Aggiornamento: 30 giu 2023

Dal Desk della Presidente



Guardando le terribili immagini del naufragio del barcone sulle coste calabre, non si può non provare una particolare stretta al cuore di fronte a quelle bare bianche: sono già 5 quelle allineate al palazzetto di Crotone, ma si parla di almeno 14 bambini periti nella tragedia. Tra loro c’è anche KR46m0: KR sta per Crotone 46 perché la quarantaseiesima vittima, m indica maschio zero è l'età.
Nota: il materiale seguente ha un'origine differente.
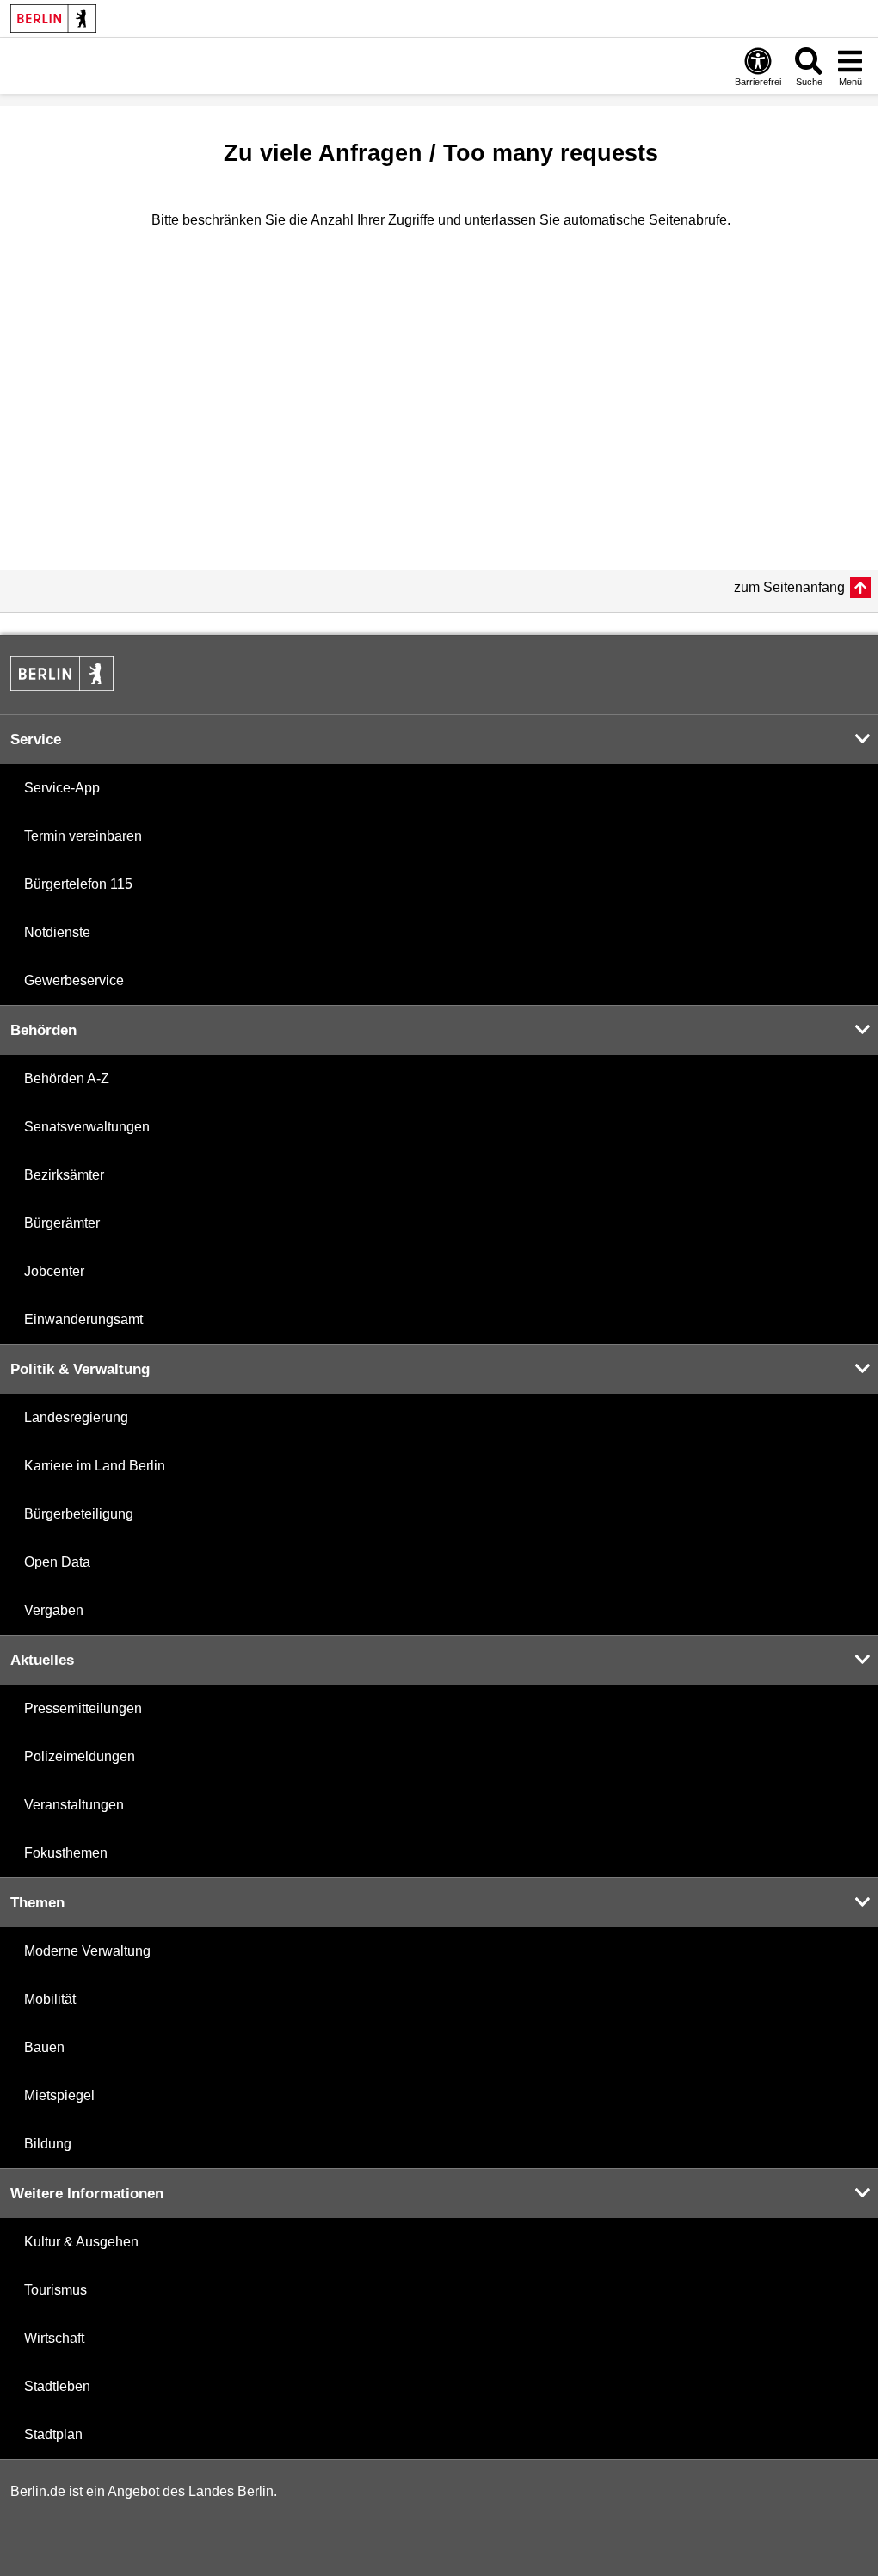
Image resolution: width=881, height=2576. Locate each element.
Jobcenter (54, 1271)
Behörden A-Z (66, 1078)
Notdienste (57, 932)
Un neonato che poteva diventare chiunque, ma la cui esistenza è finita per essere rappresentata solo da un insieme di lettere e numeri.

Nella mia mente questa immagine si collega al ricordo di una serata di Adeissima del 2013 che divenne l’occasione anche per commemorare gli oltre 360 morti della strage di Lampedusa avvenuta poco prima. Tra questi, 60 erano minori.

Sono passati dieci anni ed è causa di profonda amarezza scoprire quanto poco sia cambiato. Ci sono ancora bambini di cui non conosceremo il nome, ma di cui conosciamo la stessa identica tragica storia: essere fuggiti da un inferno per raggiungerne un altro altrettanto orribile, mentre quello che cercavano era solo la speranza. Faccio parte di un’organizzazione che ogni giorno si occupa di dare sicurezza, affetto ed educazione a tanti bambini , senza preoccuparsi della loro provenienza quando si tratta di dar loro una seconda possibilità di vita. Noi adulti possiamo essere incoerenti e litigiosi fino alla stupidità, ma loro non si meritano le nostre colpe. Loro, chiunque siano e ovunque si trovino, hanno diritto di credere nella miglior vita possibile.

Quindi la domanda è: perché chi vuole un futuro per i propri figli, fuggendo da luoghi dove un futuro non esiste, si affida al mare e a persone prive di scrupoli? Da madre, l’unica risposta che mi sento di dare è: disperazione. Erano famiglie che si lasciavano alle spalle guerre e regimi totalitari che ogni giorno siamo pronti a condannare. Dove si è interrotta la nostra solidarietà perché arrivassero a una scelta simile? Per loro, molto prima dei soccorsi in mare, ci sarebbero dovuti essere aerei con le insegne delle nostre “civili” nazioni europee per portarli in luoghi accoglienti e sicuri. E invece sono entrati nelle statistiche di una strage nel Mediterraneo che per numeri non ha nulla da invidiare alla guerra in Ucraina. E questo, temo, rimarranno una volta finita l’emozione: solo statistiche, un numero progressivo su un registro. Così, noi abitanti della civile Europa, pronti a scagliare la frase “qualcuno pensi ai bambini”, potremo ancora una volta dimenticarci che a loro non siamo stati capaci di pensare.